→ What the exercise asks: Skip all lines in the entries below that come before the one containing "Επιχειρήσεις (93, 2248)". Repeat that line and the rest exactly.

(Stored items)
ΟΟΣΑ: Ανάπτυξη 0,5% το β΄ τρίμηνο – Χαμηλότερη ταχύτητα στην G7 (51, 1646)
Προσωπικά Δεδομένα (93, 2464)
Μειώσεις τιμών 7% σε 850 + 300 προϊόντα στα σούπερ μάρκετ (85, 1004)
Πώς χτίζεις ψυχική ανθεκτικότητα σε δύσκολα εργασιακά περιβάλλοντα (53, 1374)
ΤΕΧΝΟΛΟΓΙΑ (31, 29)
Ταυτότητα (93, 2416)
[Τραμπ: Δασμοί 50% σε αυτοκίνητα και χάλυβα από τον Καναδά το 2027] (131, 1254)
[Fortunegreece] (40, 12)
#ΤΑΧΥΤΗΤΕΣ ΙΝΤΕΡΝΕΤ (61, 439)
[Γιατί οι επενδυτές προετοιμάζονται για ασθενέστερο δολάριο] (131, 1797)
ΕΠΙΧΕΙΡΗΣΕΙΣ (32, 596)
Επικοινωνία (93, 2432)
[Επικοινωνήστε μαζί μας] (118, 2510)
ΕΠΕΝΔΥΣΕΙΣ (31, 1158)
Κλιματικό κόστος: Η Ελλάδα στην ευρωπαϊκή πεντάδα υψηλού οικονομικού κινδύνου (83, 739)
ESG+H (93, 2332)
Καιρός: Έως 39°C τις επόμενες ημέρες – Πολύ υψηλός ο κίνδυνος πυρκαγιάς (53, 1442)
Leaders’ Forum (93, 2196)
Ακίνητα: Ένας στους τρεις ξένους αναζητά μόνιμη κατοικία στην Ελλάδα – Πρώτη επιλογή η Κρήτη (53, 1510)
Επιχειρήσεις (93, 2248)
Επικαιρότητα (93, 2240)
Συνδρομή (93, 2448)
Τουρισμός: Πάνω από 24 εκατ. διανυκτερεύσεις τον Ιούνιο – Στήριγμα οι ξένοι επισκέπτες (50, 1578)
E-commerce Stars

→ Response for this exercise:
Επιχειρήσεις (93, 2248)
Επικαιρότητα (93, 2240)
Συνδρομή (93, 2448)
Τουρισμός: Πάνω από 24 εκατ. διανυκτερεύσεις τον Ιούνιο – Στήριγμα οι ξένοι επισκέπτες (50, 1578)
E-commerce Stars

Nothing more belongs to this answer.